Makalah Pengertian Tarikh Tasyri'

041

A.  Pengertian Tarikh Tasyri’
Sebagai mana telah kita pelajari sebelumnya dari mata kuliah tarikh tasyri’ ini. Tarikh berasal dari kata تأريخا، يورخ، ارخ  yang berarti menentukan waktu terjadinya peristiwa.
Sedangkan tasyri’ berasal dari kata شريعة، يشرع، شرع  yang berarti menuju kesumber, syari’ah memiliki arti umum yaitu sumber mata air dan juga jalan yang lurus.
Jadi yang dimaksud dengan tarikh tasyri’ adalah sejarah pembinaan atau pembentukan hukum. Tarikh tasyri’ akan mengkaji hukum sampai akhir zaman nanti.
B.  Tarikh Tasyri’ Periode Modern

Pada umumnya, penetapan hukum dizaman sahabat himgga sekarang tidaklah jauh berbeda. Jika para sahabat menyelesaikan suatu permasalahan hukum dengan al-qur’an, hadits, ijma’ dan juga qiyas juga seterusnya hingga masa imam mazhab dan taqlid. Pada masa periode modern tidak jauh berbeda dengan masa-masa yang telah terdahulu dalam menetapkan suatu hukum.

**PERMINTAAN TERTULIS 1**. Tuliskan kembali tanpa perubahan bagian teks tentang tarikh tasyri’ yang dimulai dengan kata-kata yang memuat "Sedangkan tasyri’ berasal" dan berakhir pada "akhir zaman nanti.".
**PERMINTAAN TERTULIS 2**. Menurut teks tentang tarikh tasyri’, apa arti umum dari syari’ah?

**BAHAN YANG DISEDIAKAN**.
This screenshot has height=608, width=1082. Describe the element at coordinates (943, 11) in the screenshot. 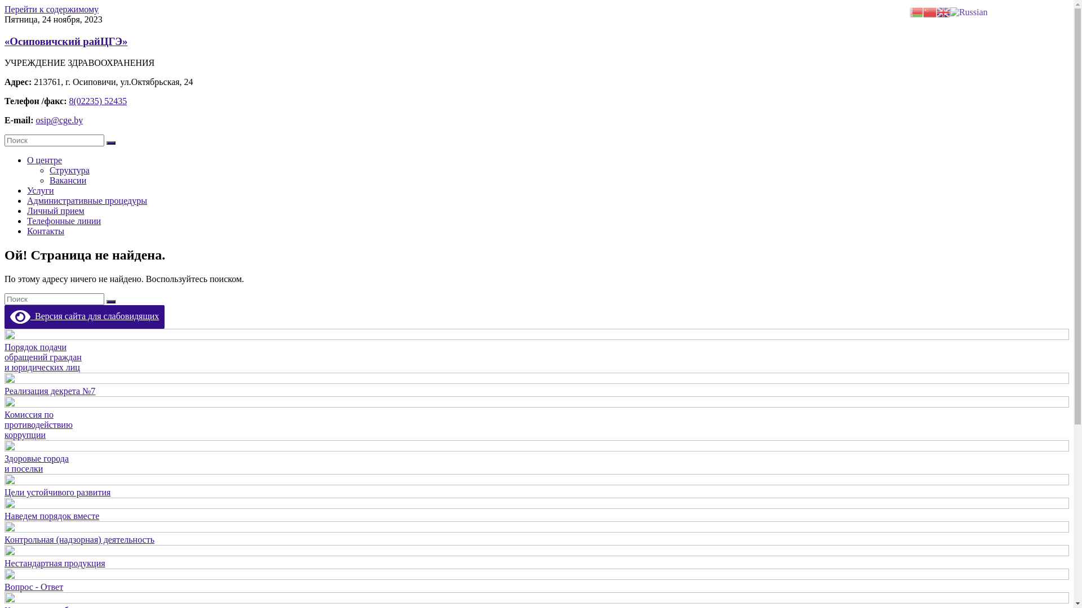

I see `'English'` at that location.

**HASIL LATIHAN 1**.
Sedangkan tasyri’ berasal dari kata شريعة، يشرع، شرع  yang berarti menuju kesumber, syari’ah memiliki arti umum yaitu sumber mata air dan juga jalan yang lurus.
Jadi yang dimaksud dengan tarikh tasyri’ adalah sejarah pembinaan atau pembentukan hukum. Tarikh tasyri’ akan mengkaji hukum sampai akhir zaman nanti.

**HASIL LATIHAN 2**. Sumber mata air dan juga jalan yang lurus.